By Simon Romero
Published: Tuesday, February 21, 2006
SPANISH LOOKOUT, Belize — Near this small Mennonite town carved out of the thick jungle, a farmer dug a shallow water well a few years ago and found a viscous black liquid seeping into the water.
Given Belize’s disappointing record of oil exploration, stretching back to its years under British rule, nearly everyone shrugged at the story except a stubborn Denver geologist.
Now Belize is the newest exporter of oil to the United States, a development that is starting to upend this small country of 280,000 people. A roughneck crew, backed by investors from Ireland and Colorado, struck oil in its first drilling attempt last year.
Their wells, dotting the dairy farms of German-speaking Mennonites who moved here a half-century ago from Canada and Mexico, are producing 2,000 barrels a day of oil similar in quality to the prized low-sulfur crude from the oil fields of West Texas.
Much of Belize is on tenterhooks regarding the oil and its ramifications. But the small companies behind the discovery, Belize Natural Energy andCHX Energy, which is based in Denver, are reveling in their good fortune.
Together with other independent companies that have recently struck oil and natural gas in locations once written off, including Paraguay, Syria and Uganda, these entrepreneurs are proving that wildcatting is alive and well.
As in Belize, the quantities of oil discovered in these places are relatively small. But with oil fetching more than $60 a barrel on world markets, smaller companies are willing to risk just about everything these days in hopes of finding even tiny oil fields.
“There were 50 dry wells drilled in Belize over 50 years until we came along,” said Susan Morrice, a geologist from Denver.
She is the wildcatter behind Belize Natural Energy, a venture she formed with the backing of her husband, Alex Cranberg, who is a Colorado oil executive, and more than 70 small investors from Ireland, her native country.
“We simply felt we could not fail in our search for oil in such a promising, if neglected, country.”
Morrice’s company has been remarkably swift in turning the discovery into cash. In January, Belize Natural Energy loaded 40,000 barrels onto a barge destined for a refinery in Houston, netting the company about $2 million.
With other wells planned in Spanish Lookout, it soon expects to be producing 5,000 barrels a day, and some geologists say Belize as a whole may one day produce 50,000 barrels a day. That level is tiny compared with Mexico, where daily output is 3.4 million barrels a day. But it is significant for a small country that has long scrounged for enough hard currency to import all its oil.
Belize imports about 5,000 barrels of oil a day. So the crude in Spanish Lookout has allowed this country to dream of energy independence.
Still, Belize, known as British Honduras until it was granted autonomy from Britain in 1981, faces some serious obstacles before it becomes anything resembling the Kuwait of Central America. It has no refineries or pipelines and, unlike many developing countries, it has no national oil company or oil ministry.
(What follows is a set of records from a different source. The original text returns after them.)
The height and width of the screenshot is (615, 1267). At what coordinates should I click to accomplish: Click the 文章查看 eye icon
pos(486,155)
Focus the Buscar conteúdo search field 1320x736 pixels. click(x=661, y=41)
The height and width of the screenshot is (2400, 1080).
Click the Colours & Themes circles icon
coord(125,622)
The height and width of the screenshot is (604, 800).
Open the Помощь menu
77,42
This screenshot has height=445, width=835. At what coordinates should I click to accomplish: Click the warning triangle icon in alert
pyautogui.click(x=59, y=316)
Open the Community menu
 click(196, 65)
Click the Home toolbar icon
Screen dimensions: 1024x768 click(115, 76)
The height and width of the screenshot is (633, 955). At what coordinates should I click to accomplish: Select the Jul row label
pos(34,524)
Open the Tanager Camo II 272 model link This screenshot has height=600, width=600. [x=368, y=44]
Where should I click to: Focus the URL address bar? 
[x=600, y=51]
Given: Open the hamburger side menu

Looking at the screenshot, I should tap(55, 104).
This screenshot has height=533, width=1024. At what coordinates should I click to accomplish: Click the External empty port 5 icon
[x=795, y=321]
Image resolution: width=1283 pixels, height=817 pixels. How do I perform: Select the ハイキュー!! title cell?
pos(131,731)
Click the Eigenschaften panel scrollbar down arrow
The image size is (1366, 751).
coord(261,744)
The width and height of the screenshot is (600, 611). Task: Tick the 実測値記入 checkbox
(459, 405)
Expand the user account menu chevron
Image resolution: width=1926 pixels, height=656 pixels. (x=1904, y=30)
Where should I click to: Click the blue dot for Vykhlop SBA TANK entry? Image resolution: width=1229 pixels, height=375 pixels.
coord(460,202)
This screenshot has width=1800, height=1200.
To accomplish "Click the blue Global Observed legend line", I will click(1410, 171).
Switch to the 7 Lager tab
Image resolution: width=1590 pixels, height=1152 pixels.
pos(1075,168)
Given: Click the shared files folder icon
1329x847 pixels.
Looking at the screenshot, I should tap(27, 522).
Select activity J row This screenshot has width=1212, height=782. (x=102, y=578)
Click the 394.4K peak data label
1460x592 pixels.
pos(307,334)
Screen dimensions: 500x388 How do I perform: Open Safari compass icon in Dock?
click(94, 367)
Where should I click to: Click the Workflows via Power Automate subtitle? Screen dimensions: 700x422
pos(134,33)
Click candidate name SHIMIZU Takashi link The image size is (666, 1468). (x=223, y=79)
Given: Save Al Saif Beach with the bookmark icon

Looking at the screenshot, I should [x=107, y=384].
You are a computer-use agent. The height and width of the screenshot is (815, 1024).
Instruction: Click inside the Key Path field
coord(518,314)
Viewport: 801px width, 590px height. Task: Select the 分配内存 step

Andre Cho, a civil servant who is Belize’s inspector of petroleum, said the government had recently approved his request to hire more staff geologists, as well as a former United Nations consultant from India who specializes in organizing the petroleum industries of poor nations.
Despite such moves and the formation of a government petroleum advisory board in December, there is considerable skepticism throughout Belize that the country can develop its oil resources without the corruption and environmental damage that afflict other poor oil-producing countries.
Much of the tension around the oil discovery is focused on the 7.5 percent royalty that Belize Natural Energy is required to pay the government, which is much less than in other oil-producing countries. Royalties to Norway for exploration in the North Sea, for instance, are more than 70 percent.
Belize’s prime minister, Said Musa, has said the royalty was kept low to provide a strong incentive for companies to explore in a country where oil had never been found before.
Sheila McCaffrey, a director of Belize Natural Energy, said the government would end up collecting overall taxes of about 30 percent on the oil. That includes royalties and agreements that give the government a minority stake in the company, along with control of 10 percent of production from the oil wells.
The company is also trying to avoid ill will among Belizeans by channeling 1 percent of its revenue to a fund for protecting the country’s fragile environment, which is about 40 percent jungle.
The most acute political risk for Belize’s nascent oil industry may be a territorial dispute with Guatemala.
Representatives of the two countries agreed this month to begin negotiations to resolve territorial claims. But areas of Belize where oil exploration is taking place or planned remain squarely in land still claimed by Guatemala. Spanish Lookout is just a 20-minute drive from the Guatemalan border, where migrants seeking available land, many of them Maya Indians, have settled.